Объясняю, что нет. В свою очередь спрашиваю, как ее зовут.
– Надежда Александровна…
– Как, извините? – ахаю. – Как и Надежду…
– Да, – отвечает, – меня назвали в честь бабушки…
Вот и всё! Дальше вы знаете: метро, букет нарциссов, приоткрытая дверь. В уютной квартире – пожилая дама в кокетливых леггинсах, а рядом – стройная женщина с густой шапкой курчавых, отливающих медью волос и – кофе, торшер, кресла, книги. Фотографию я, разумеется, нашел, в старом, фибровом еще чемоданчике, их была целая россыпь. И та, с кем у Блока был роман, и впрямь оказалась красавицей.
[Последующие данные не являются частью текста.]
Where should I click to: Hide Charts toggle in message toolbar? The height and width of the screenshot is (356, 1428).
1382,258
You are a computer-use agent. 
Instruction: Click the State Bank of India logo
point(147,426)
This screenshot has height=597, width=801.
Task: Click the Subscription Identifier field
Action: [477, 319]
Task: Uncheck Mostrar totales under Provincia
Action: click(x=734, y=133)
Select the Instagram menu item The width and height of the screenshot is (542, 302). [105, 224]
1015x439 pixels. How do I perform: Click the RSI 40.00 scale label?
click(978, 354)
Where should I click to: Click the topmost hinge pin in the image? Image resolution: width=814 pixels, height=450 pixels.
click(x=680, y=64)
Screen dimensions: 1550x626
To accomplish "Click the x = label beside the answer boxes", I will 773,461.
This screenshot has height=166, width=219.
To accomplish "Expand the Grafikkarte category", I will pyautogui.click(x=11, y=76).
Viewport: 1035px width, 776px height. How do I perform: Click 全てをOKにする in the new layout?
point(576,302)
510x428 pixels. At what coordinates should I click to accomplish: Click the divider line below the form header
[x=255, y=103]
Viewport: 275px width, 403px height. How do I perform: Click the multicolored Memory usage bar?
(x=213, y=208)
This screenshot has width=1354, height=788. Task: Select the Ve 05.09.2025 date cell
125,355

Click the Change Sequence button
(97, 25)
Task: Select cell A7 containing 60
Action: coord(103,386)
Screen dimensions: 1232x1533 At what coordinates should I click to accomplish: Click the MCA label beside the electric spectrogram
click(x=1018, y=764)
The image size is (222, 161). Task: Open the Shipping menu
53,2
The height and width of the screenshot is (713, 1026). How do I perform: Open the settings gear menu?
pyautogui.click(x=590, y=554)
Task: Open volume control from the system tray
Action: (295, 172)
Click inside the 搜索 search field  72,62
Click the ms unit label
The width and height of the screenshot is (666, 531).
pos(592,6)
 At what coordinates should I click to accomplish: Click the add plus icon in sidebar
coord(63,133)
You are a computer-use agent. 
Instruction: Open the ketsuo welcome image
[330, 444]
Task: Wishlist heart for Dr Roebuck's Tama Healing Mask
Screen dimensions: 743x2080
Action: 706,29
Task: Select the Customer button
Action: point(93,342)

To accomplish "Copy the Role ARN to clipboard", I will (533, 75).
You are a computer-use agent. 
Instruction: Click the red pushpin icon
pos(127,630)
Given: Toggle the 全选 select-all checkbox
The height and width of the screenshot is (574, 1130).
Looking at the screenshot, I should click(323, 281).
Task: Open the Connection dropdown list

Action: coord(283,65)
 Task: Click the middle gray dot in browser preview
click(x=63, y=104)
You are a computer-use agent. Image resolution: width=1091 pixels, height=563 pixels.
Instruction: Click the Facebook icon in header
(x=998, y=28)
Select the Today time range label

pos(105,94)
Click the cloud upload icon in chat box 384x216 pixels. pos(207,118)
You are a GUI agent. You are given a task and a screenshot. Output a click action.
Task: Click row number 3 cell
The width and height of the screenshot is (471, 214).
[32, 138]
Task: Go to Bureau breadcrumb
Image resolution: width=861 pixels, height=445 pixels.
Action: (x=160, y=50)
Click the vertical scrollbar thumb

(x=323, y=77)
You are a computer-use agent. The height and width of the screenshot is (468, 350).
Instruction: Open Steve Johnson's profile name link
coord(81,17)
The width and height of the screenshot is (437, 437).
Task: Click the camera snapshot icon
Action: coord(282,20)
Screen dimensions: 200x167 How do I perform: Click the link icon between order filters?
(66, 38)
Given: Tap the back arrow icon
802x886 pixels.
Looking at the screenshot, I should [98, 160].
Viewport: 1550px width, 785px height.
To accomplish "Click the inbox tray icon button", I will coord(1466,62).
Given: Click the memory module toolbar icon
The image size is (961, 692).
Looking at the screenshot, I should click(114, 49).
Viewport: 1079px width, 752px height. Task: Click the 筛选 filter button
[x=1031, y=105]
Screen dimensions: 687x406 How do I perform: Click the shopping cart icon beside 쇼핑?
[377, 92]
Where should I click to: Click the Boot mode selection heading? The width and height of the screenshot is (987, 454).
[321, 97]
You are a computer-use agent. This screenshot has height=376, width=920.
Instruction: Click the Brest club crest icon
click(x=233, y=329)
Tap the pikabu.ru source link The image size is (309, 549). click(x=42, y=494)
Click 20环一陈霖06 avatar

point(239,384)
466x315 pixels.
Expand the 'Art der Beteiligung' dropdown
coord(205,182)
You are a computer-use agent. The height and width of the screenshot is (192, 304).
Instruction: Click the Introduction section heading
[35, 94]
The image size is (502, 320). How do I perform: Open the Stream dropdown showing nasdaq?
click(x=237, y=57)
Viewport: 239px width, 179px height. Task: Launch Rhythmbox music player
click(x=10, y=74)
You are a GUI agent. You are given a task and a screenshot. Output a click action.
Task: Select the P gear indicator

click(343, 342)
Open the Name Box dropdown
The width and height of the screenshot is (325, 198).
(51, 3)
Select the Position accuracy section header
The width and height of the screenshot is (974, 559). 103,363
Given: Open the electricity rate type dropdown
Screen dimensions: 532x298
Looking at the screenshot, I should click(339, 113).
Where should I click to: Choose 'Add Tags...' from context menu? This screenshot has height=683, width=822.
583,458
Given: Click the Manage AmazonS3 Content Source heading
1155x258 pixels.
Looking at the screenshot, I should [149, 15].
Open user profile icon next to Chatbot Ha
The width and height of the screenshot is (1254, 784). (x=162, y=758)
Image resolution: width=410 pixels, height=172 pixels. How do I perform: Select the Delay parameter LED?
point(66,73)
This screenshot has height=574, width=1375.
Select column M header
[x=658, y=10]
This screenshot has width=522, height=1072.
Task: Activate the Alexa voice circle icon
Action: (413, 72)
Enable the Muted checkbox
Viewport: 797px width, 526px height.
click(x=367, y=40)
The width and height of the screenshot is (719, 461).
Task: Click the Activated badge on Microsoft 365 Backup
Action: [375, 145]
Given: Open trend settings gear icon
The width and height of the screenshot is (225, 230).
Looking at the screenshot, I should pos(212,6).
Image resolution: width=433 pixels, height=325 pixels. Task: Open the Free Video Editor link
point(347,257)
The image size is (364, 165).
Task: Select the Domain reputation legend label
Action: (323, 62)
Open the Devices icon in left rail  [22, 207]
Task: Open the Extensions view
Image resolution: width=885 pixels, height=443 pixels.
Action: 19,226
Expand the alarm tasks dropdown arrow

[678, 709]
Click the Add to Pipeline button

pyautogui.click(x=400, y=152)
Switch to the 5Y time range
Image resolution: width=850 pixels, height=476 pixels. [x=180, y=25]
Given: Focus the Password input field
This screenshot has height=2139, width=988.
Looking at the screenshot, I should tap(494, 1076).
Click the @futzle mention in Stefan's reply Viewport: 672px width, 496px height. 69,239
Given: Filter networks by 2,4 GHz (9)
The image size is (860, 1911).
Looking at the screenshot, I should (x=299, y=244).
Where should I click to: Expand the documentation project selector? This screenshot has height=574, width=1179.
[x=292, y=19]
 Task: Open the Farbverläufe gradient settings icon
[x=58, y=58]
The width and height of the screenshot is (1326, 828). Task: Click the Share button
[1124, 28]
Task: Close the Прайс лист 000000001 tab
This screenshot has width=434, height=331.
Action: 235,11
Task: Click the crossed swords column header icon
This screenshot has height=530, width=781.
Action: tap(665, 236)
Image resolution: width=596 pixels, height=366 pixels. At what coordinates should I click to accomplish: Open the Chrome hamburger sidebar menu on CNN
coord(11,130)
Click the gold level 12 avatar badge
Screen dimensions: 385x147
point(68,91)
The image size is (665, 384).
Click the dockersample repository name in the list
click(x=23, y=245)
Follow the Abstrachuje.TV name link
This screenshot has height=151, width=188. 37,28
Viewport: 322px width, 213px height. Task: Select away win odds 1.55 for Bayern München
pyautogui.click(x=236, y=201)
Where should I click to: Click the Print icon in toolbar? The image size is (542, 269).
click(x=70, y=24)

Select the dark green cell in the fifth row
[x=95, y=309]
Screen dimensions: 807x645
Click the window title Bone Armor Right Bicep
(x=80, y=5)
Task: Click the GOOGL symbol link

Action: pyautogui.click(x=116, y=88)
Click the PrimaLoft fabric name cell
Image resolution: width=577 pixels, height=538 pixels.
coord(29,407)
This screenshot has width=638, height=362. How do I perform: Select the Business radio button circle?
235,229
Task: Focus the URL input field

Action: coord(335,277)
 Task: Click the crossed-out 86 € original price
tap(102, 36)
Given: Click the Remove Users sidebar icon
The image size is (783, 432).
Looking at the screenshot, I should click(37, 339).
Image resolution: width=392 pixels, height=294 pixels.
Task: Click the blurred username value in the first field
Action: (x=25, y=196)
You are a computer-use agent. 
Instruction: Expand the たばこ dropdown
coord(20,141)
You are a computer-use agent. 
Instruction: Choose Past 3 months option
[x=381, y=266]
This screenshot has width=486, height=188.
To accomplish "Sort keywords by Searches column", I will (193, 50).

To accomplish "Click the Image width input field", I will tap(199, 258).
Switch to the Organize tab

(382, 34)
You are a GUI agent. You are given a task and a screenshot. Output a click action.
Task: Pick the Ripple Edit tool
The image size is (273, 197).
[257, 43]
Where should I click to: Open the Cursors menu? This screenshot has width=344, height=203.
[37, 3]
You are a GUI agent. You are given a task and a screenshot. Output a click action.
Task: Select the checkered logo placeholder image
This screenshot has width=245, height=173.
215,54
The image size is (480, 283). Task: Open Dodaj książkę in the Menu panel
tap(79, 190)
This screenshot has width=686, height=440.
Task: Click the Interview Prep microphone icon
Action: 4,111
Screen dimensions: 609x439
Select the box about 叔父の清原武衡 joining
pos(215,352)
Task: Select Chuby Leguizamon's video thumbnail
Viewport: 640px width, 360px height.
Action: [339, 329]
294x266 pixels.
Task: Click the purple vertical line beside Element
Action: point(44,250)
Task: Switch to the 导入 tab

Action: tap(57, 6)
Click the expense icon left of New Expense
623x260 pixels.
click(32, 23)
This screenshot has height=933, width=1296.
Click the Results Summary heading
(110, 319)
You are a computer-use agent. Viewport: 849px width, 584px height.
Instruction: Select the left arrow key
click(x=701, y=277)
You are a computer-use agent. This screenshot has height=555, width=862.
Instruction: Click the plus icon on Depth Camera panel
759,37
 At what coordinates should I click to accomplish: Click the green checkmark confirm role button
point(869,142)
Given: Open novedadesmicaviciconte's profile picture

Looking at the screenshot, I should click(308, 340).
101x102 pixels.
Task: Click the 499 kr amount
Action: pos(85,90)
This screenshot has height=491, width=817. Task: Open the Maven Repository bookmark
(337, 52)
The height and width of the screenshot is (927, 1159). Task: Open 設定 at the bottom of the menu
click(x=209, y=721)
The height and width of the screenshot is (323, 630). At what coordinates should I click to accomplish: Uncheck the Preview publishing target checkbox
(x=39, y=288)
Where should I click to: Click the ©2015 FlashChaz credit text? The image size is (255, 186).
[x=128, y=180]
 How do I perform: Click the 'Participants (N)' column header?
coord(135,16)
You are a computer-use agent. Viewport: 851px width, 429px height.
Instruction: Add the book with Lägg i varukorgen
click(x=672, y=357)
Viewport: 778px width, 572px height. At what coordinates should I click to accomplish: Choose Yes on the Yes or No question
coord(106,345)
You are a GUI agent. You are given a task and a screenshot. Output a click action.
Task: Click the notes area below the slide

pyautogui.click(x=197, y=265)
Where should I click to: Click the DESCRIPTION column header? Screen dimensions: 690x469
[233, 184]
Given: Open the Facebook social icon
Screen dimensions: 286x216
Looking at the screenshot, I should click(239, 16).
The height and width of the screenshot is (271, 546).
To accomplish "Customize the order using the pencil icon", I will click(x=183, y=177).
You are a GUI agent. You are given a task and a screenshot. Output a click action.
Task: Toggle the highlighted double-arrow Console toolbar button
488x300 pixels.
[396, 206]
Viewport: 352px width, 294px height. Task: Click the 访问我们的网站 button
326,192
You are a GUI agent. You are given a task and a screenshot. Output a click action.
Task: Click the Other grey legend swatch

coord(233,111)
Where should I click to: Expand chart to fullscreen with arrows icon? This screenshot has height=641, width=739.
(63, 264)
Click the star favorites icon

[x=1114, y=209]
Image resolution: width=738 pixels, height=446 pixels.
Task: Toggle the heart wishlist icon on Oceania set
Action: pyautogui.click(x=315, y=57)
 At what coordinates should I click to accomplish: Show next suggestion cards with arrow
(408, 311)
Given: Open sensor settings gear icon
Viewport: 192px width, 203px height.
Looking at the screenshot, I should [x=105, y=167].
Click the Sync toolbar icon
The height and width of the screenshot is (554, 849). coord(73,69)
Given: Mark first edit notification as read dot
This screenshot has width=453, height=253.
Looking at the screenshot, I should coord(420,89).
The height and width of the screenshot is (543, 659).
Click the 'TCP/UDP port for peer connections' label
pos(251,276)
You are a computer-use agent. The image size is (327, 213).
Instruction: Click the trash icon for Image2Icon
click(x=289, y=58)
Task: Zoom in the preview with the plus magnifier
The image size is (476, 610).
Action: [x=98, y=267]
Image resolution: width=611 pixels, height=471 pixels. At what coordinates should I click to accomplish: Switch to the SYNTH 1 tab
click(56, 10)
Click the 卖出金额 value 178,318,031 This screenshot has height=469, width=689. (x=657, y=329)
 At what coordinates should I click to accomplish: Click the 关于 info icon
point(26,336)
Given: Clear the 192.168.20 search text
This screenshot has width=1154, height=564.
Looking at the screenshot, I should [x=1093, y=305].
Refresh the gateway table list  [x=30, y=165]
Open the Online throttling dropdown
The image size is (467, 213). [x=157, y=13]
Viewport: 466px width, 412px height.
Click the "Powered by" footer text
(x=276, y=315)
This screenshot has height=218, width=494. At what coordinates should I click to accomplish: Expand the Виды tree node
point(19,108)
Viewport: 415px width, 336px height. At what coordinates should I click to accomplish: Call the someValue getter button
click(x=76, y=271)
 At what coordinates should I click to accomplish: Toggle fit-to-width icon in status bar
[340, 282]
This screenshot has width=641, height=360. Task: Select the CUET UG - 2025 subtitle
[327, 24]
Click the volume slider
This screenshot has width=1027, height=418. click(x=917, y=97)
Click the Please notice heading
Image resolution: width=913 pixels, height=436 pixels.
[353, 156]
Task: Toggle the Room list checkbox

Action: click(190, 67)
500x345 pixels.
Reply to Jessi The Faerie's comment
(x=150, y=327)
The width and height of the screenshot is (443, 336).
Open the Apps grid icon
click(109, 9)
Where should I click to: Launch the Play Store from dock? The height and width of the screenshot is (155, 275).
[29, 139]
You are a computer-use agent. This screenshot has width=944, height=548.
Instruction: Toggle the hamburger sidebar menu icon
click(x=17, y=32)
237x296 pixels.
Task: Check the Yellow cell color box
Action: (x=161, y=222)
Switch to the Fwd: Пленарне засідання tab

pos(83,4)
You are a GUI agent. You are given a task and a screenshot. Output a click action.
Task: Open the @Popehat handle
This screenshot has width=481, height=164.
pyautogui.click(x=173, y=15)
Тонкое лицо, большие глаза, родинка на левой щеке, какая-то утонченность в повороте головы. Но больше всего меня поразили не ее снимки – фотографии сына ее, покойного писателя Кулешова. Детские, представьте, снимки. Они стояли на стеллаже за стеклом. Мальчик трех-четырех лет. Но, удивительно, уж поверьте: с них смотрел не сын Нади Нолле – Александр Блок! Уж его-то фотографии я знал наизусть.
– Похож? – прогудела над ухом хозяйка квартиры. – Нет, нет, это не Блок – это мой муж Саша. Ему года три здесь. Царство ему небесное…
Я же, пораженный сходством с поэтом, обернувшись к дочери ее, к Надежде Александровне, просто впился взглядом в ее волосы:
– Извините, простите ради Бога за бестактность, но это у вас – не завивка? Вы не красили волосы? Это что – ваш родной цвет?